Steven Banks, The Legal Aid Society, New York (Jonathan Garelick of counsel), for appellant. Robert T. Johnson, District Attorney, Bronx (Kayonia L. Whetstone of counsel), for respondent.
MAZZARELLI, J.P., SWEENY, ANDRIAS, MANZANET–DANIELS, KAPNICK, JJ.
Judgment, Supreme Court, Bronx County (Harold Adler, J.), rendered September 12, 2011, convicting defendant, upon his plea of guilty, of operating a motor vehicle while under the influence of alcohol, and sentencing him to three years' probation and a $1,000 fine, unanimously affirmed.

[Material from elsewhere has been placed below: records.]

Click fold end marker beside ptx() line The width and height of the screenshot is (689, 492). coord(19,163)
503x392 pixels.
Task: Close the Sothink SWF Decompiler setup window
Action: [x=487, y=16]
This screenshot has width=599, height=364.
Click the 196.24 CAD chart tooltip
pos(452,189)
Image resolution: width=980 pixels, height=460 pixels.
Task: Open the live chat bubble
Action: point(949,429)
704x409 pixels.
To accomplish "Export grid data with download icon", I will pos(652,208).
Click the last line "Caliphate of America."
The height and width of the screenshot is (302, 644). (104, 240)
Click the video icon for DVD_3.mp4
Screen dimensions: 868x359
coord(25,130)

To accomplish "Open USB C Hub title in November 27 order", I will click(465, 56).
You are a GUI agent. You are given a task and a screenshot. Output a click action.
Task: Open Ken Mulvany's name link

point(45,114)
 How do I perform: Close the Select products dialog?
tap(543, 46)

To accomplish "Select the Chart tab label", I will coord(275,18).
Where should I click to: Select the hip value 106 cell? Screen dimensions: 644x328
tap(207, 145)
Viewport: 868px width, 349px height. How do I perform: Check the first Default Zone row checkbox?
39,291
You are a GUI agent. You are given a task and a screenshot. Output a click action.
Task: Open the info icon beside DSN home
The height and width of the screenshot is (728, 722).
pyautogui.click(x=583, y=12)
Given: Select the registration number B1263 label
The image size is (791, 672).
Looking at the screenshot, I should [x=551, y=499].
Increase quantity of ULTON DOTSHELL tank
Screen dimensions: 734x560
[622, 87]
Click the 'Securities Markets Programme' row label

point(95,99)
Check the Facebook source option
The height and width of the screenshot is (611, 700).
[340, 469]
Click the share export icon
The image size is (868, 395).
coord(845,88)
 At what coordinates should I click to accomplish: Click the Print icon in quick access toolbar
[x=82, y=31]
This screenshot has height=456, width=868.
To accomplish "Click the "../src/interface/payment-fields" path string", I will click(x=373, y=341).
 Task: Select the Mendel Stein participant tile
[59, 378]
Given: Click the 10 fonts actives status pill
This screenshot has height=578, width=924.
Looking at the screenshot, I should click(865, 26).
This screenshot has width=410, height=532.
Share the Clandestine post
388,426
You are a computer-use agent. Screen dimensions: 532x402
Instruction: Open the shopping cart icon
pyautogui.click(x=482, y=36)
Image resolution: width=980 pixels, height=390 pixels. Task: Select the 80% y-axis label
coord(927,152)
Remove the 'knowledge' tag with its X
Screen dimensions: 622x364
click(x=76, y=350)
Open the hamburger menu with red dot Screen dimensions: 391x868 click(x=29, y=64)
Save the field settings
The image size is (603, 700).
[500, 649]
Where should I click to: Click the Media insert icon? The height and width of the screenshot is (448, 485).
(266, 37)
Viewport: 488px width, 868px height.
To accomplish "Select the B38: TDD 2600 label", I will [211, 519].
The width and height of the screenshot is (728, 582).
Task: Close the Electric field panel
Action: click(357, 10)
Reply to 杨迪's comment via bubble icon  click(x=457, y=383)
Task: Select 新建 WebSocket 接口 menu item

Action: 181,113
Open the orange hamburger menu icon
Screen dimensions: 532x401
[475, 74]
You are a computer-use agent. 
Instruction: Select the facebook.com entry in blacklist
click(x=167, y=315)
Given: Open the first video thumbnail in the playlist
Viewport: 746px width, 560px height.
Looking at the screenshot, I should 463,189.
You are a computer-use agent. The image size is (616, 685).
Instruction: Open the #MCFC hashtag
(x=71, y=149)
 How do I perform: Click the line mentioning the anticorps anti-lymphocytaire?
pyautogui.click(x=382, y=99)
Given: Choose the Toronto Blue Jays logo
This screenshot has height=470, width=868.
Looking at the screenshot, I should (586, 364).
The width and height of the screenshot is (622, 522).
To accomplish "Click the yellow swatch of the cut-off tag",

The accusatory instrument was not jurisdictionally defective. Giving the misdemeanor information “a fair and not overly restrictive or technical reading” ( People v. Casey, 95 N.Y.2d 354, 360, 717 N.Y.S.2d 88, 740 N.E.2d 233 [2000] ), we find “as a matter of common sense and reasonable pleading” ( People v. Davis, 13 N.Y.3d 17, 31, 884 N.Y.S.2d 665, 912 N.E.2d 1044 [2009] ) that it was legally sufficient to charge defendant with violating Vehicle and Traffic Law § 1192(3). The arresting officer alleged that defendant operated a motor vehicle, that he had bloodshot, watery eyes, slurred speech, and a strong odor of alcohol on his breath, that he was unsteady on his feet, and that he admitted to the officer that he had been drinking, but refused to submit to a breath test ( see e.g. People v. Spencer, 289 A.D.2d 877, 879, 736 N.Y.S.2d 428 [3rd Dept. 2001], lv. denied98 N.Y.2d 655, 745 N.Y.S.2d 514, 772 N.E.2d 617 [2002] ). There was no requirement that the information also contain an allegation of erratic driving.